The period we were focused on for these recommendations was the time of pregnancy and the 28-day postpartum period (neonatal phase). The targeted patient population are patients with IRD. Since these recommendations shall be applicable to all IRDs, the final core set encompasses non-disease specific, generic items. Furthermore, for the five most prevalent IRDs, important laboratory markers and instruments to measure disease activity and damage have been defined. Of note, the core data set encompasses only the minimum items that have been classified as essential by experts in the field. It is up to each individual registry to add further items, to ask more details for an item and/or to use additional instruments or categories beyond those that are proposed within this core set.

Our proposed core set is on one side intended to serve as a basis for evolving registries to prioritise and facilitate data collection. On the other side, the core set can be used by existing observational studies and registries to focus their data quality management on those outcomes that were found to be of high importance to facilitate collaborative analyses with other registries. This will enable the growing number of (pregnancy) registries in Europe to perform joint analyses, allowing to explore relevant aspects in more detail and with robust data.
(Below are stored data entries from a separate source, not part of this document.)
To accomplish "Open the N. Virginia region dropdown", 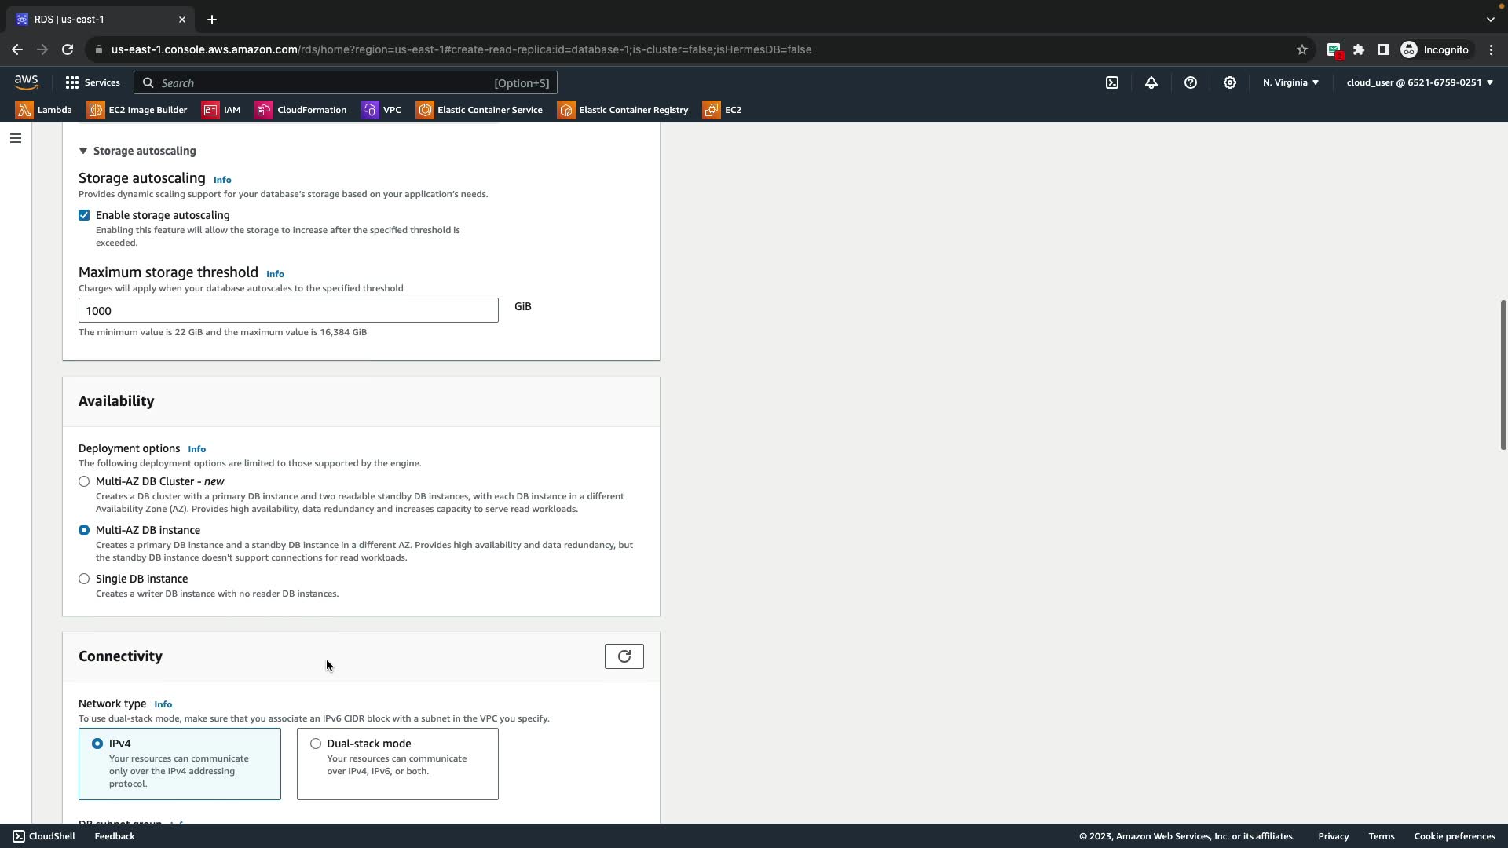I will tap(1290, 82).
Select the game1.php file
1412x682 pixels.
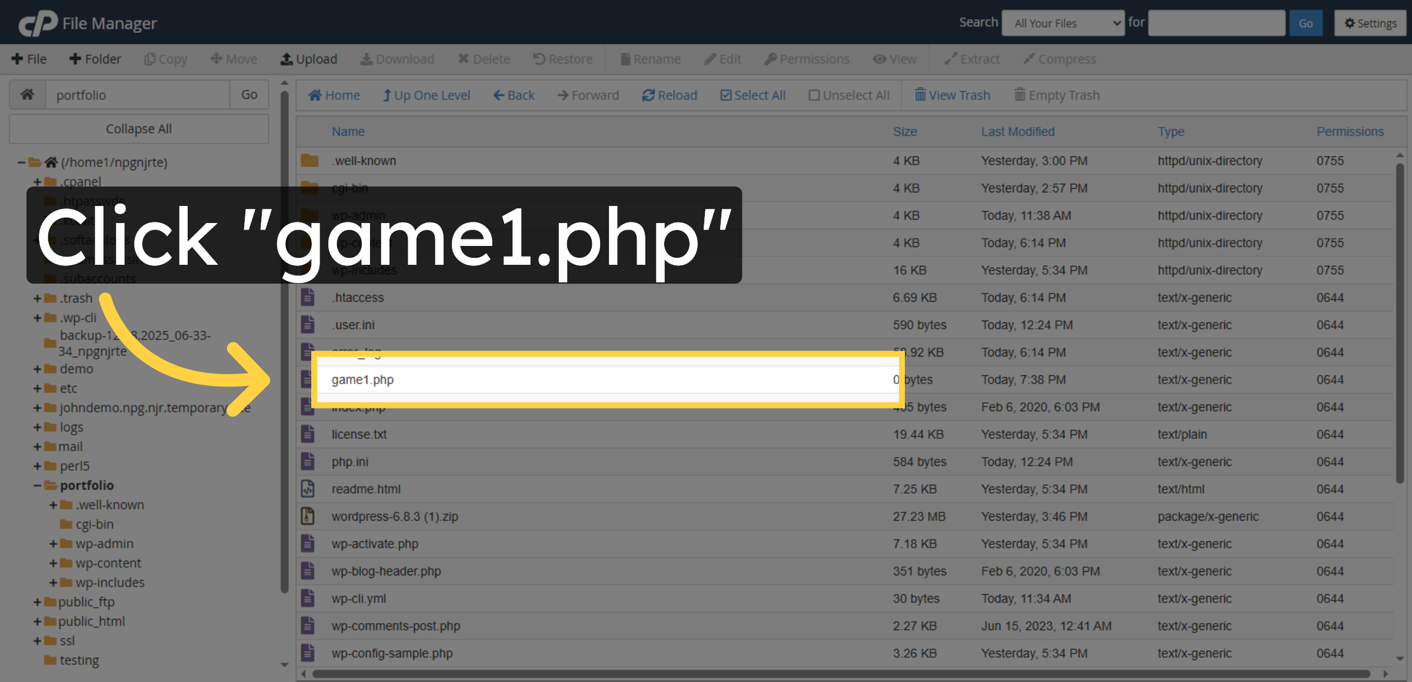click(x=362, y=380)

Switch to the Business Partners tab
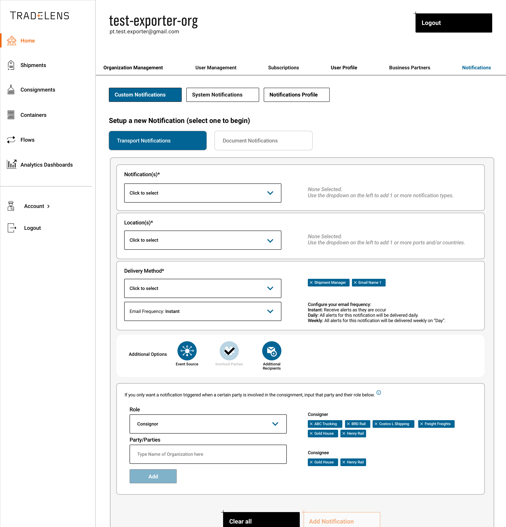409,68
Collecting data in different countries by applying an internationally standardised protocol offers the chance to create the world’s largest source of information of pregnancies in women with IRD including drug safety. Encouraging and recruiting pregnant patients and collecting reliable data is the basis to fill current knowledge gaps and to guide IRD patients with the wish to have children in the future. Such a database can also serve as an information source for regulatory authorities and can help to establish research guidelines. With this core set, we hope to encourage other scientist to set up pregnancy registries and to collaborate in joint projects.

Strengths and limitations

The methodological strength of developing this core set is the application of robust methods with a stepwise consensus-based process7 8 22 23 involving multi-stakeholder groups, for example, experienced rheumatologists, epidemiologists, obstetricians, healthcare professionals and patients. The Delphi process is an established method for achieving consensus24 and has the advantage of maintaining the anonymity of participants. We had a low attrition rate with only one participant who did not complete both rounds. In all consensus steps, the participants were reminded that only those items that are both essentially important for joint research and feasible in daily clinical care, should be selected.
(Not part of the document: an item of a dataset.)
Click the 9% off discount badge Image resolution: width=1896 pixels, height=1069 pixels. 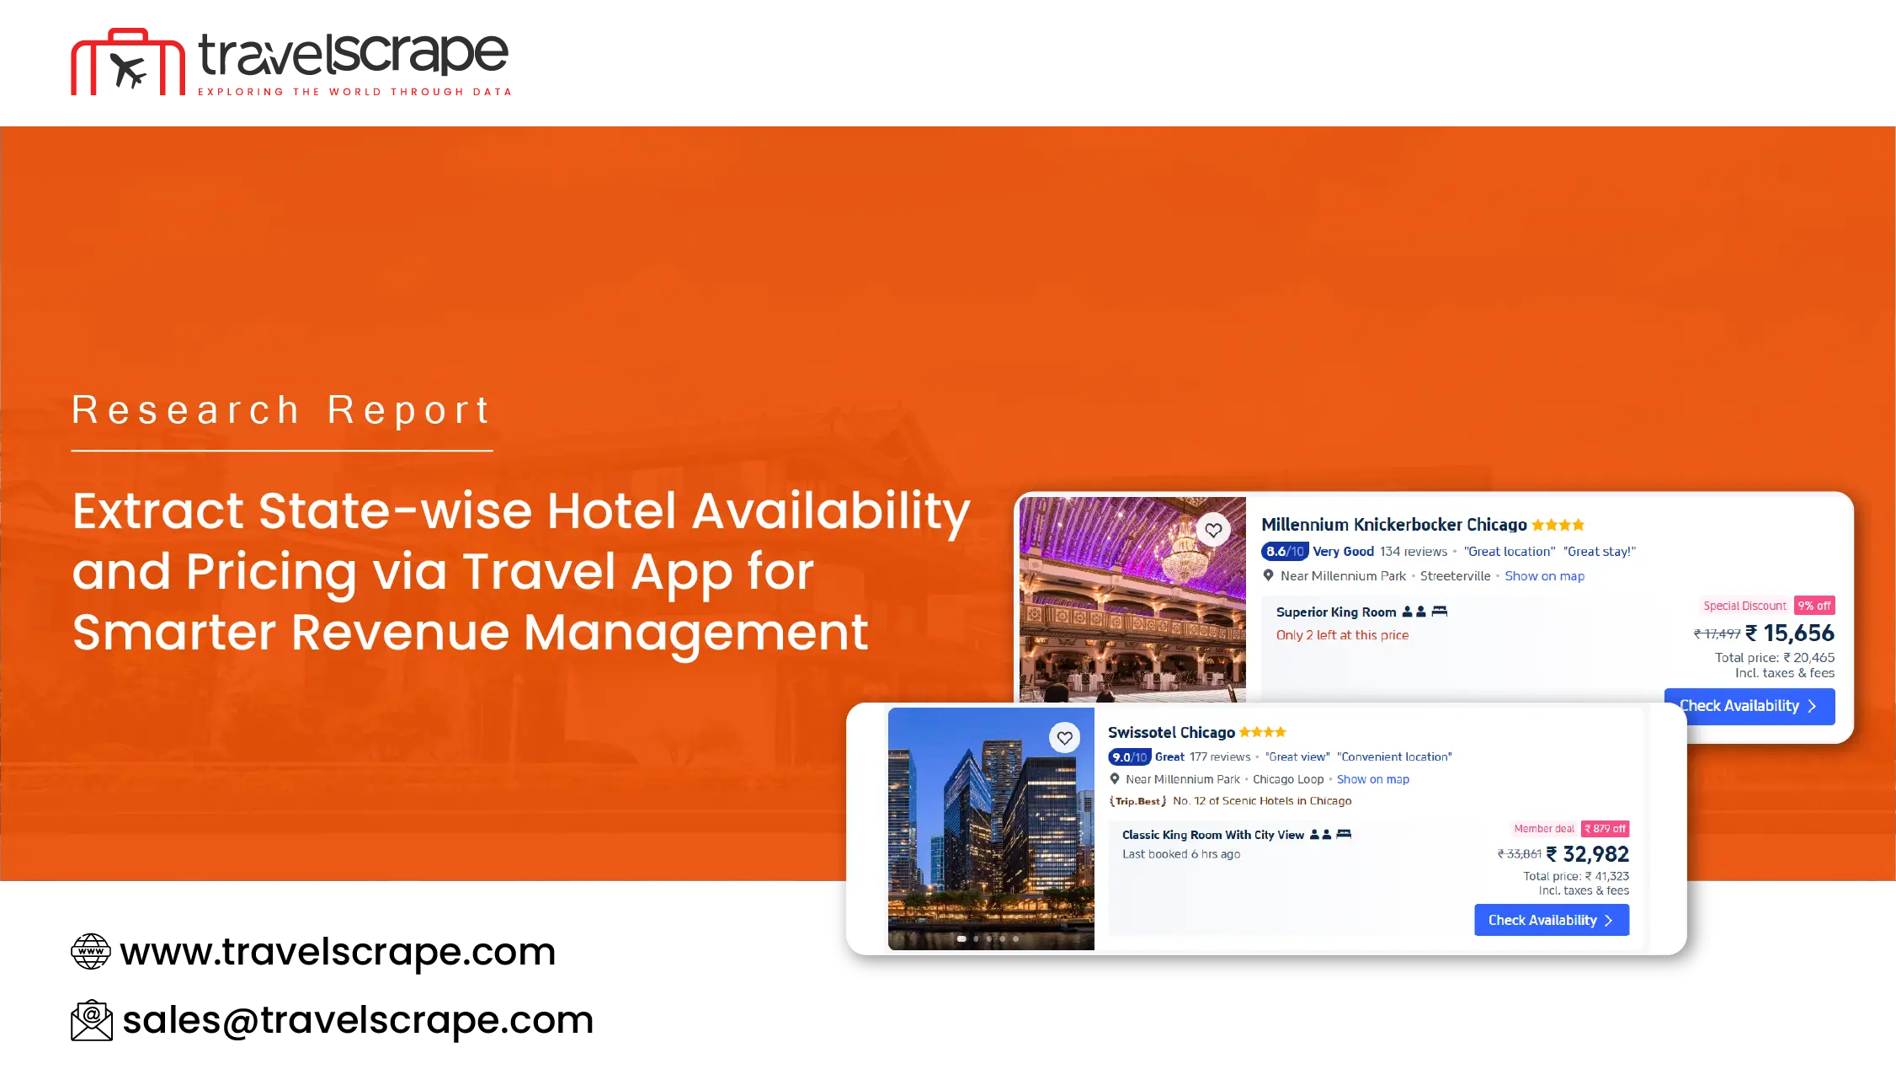click(x=1814, y=606)
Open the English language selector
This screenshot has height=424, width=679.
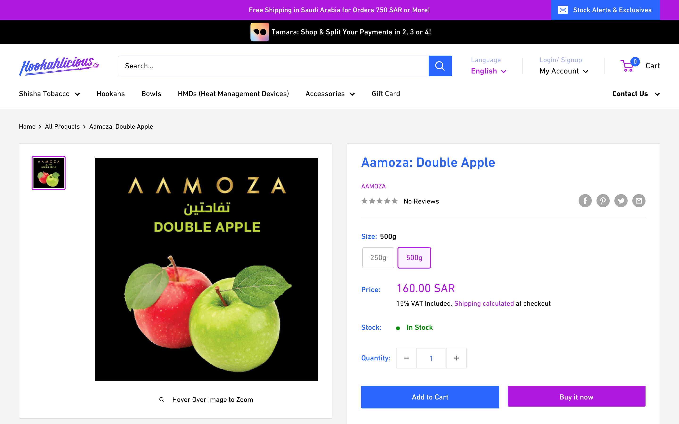pyautogui.click(x=488, y=71)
This core data set focuses on data collection during pregnancy including the outcome of pregnancy. This decision was made in order to achieve a minimal data set for the most important time period. However, information about the time before pregnancy and further observation of women and children after delivery is highly desirable in order to answer research questions like, for example, the time to pregnancy, early abortion/miscarriage rates or the development of the child beyond 4 weeks of age. We therefore recommend to extend the observation of the child beyond the time frame addressed here in order to assess long-term outcomes concerning child development. This is a gap in the current literature and should be the focus of future collaborative studies with paediatricians.

Conclusion

This EULAR Task Force proposes a core data set with a minimum of items to be collected by pregnancy registries in rheumatology. Our aim was to facilitate collaborative research and joint data analyses. As the design of registries may vary considerably between countries and will be influenced by the different healthcare systems, this common data set was deliberately kept short and simple, concentrating on the most important information that is needed for meaningful joint analyses. We hope that this proposal will be useful when establishing new registries and also increase the willingness of rheumatologists, other healthcare professionals and patients to contribute to the registries and provide the necessary data.